Infection with human immunodeficiency virus (HIV)-1 compromises the immune system and causes in about half of the affected individuals neurological and neurocognitive complication categorized as NeuroHIV and HIV-associated neurocognitive disorders (HAND). The pathological mechanisms leading to HAND remain incompletely understood but the available data suggest an important role for the innate immune system. Transgenic mice expressing HIV envelope protein gp120 in the central nervous system (HIVgp120tg) display key features features observed in NeuroHIV patients, including loss of neuronal dendrites and synapses, astrocytosis and increased numbers of microglia. We have recently shown that the acute phase protein lipocalin-2 (LCN2) is one of the most upregulated genes in this transgenic mouse model of NeuroHIV. Furthermore, we observed that LCN2 is significantly upregulated in brains of HIV+ patients when compared to non-infected controls.
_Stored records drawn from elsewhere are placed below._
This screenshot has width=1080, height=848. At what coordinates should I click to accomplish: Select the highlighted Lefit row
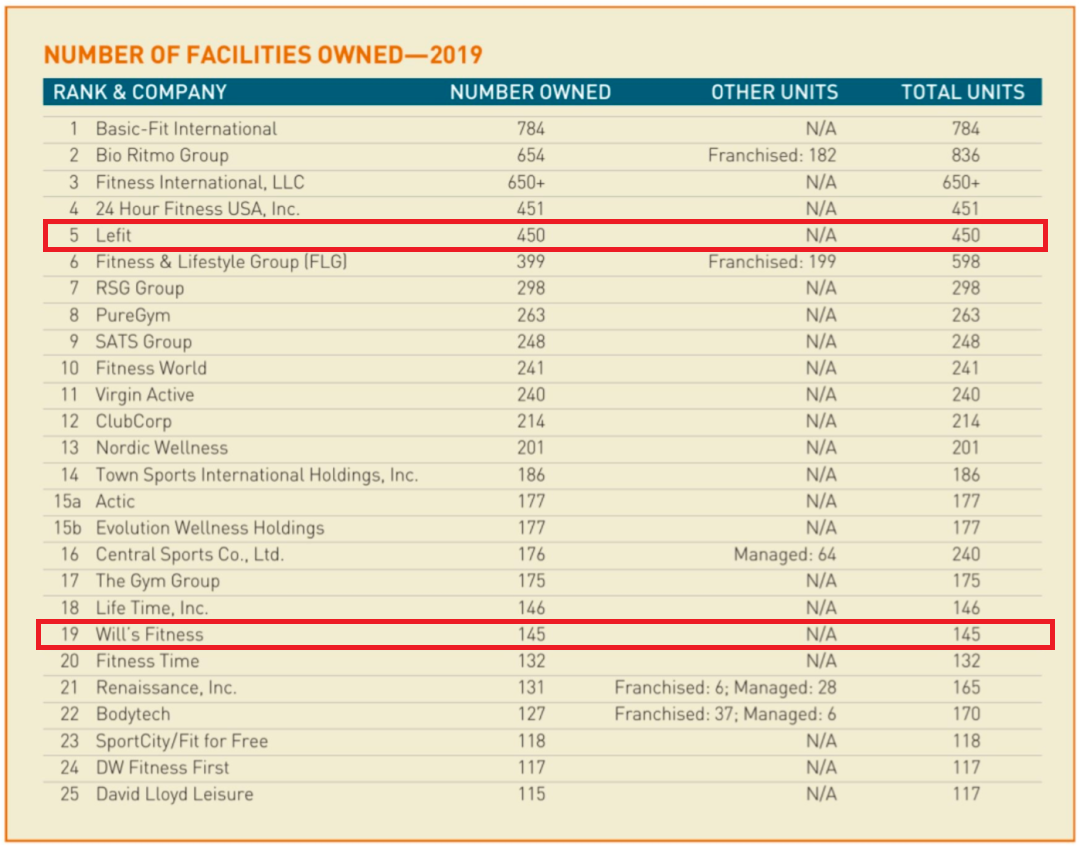(x=545, y=236)
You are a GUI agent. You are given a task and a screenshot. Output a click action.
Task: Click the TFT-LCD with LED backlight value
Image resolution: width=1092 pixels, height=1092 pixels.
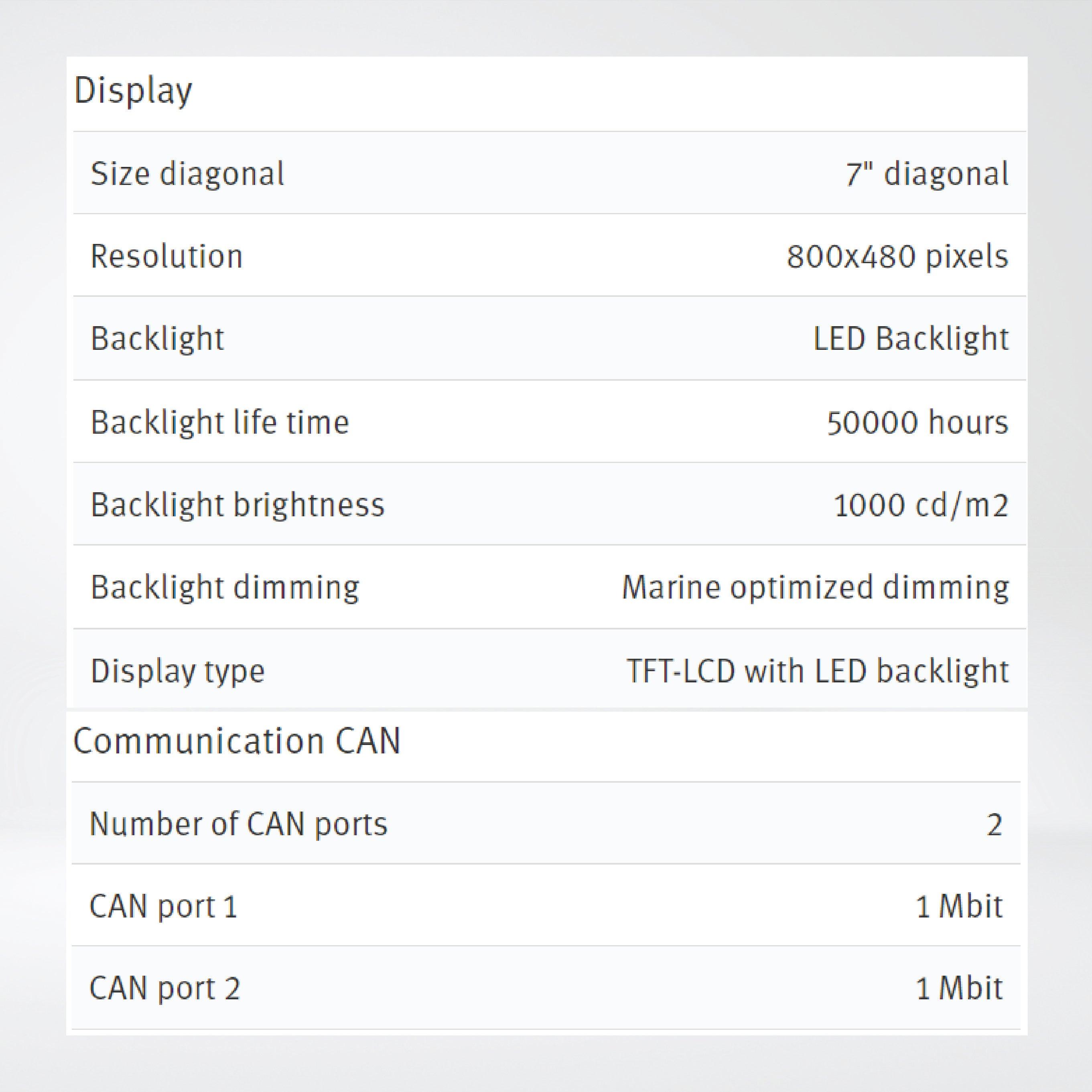click(817, 670)
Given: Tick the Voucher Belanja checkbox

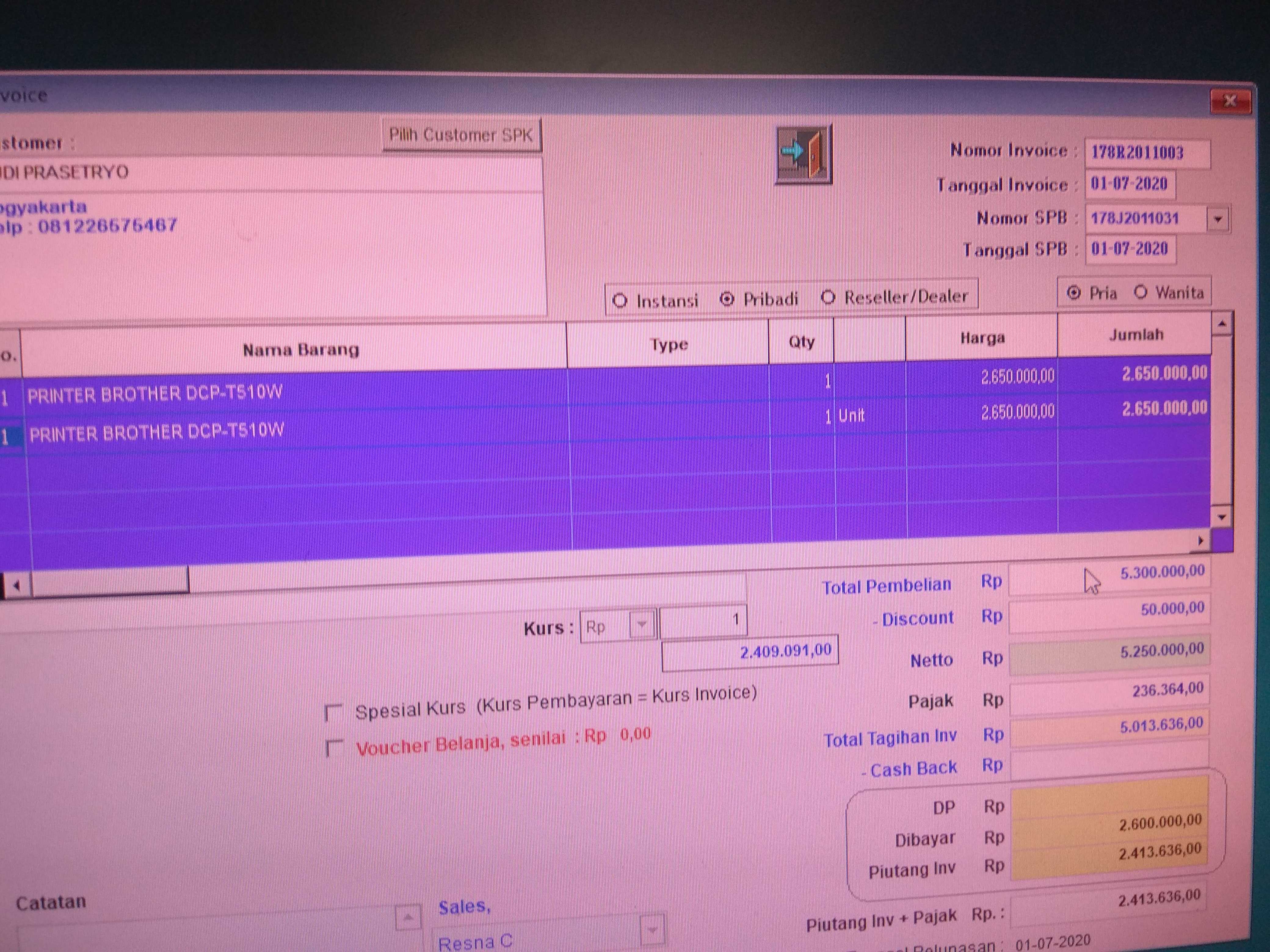Looking at the screenshot, I should pyautogui.click(x=334, y=748).
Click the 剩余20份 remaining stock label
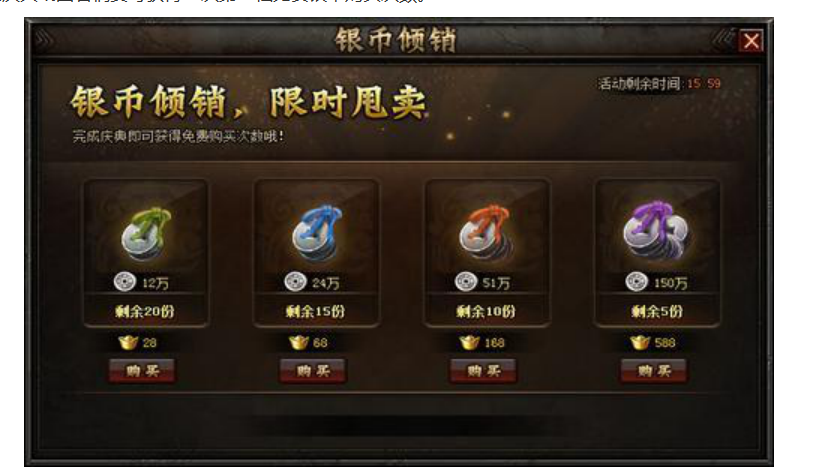The height and width of the screenshot is (473, 818). coord(145,311)
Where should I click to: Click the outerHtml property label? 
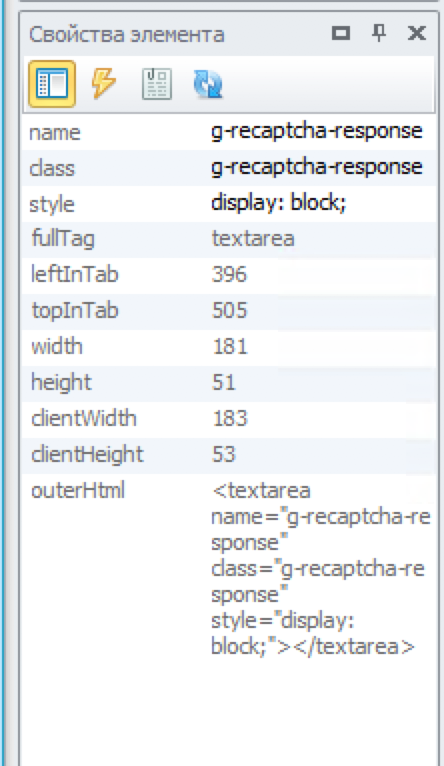[x=78, y=490]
Higher levels of LCN2 were present in HIV+ patients with brain pathology than in patients without brain injury, suggesting a role for LCN2 in HIV-associated brain injury. In order to explore the biological role of LCN2 we cross-bred HIVgp120tg with LCN2-deficient mice (LCN2ko). LCN2 deficiency prevented behavioral deficits, and largely abrogated synaptic and dendritic damage indicating almost complete neuroprotection and providing evidence for a role of LCN2 in HIV-associated brain injury. We also observed that HIVgp120tg brains express genes induced by interferon-β (IFNβ), indicating another component of the innate immune response to the neurotoxicity inducing viral protein. In separate experiments we demonstrated that intranasal treatment with exogenous IFNβ prevented neuronal damage triggered by HIVgp120. Altogether, our studies strongly suggest that components of innate immunity can promote and prevent HIV-associated neurodegeneration.
1. Explain how viral infections can spread from the periphery to the central nervous system.
2. Define the dual role of innate immunity in injury and protection of the brain from viral infection.
3. Identify challenges and opportunities to treat viral infections and neurodegeneration.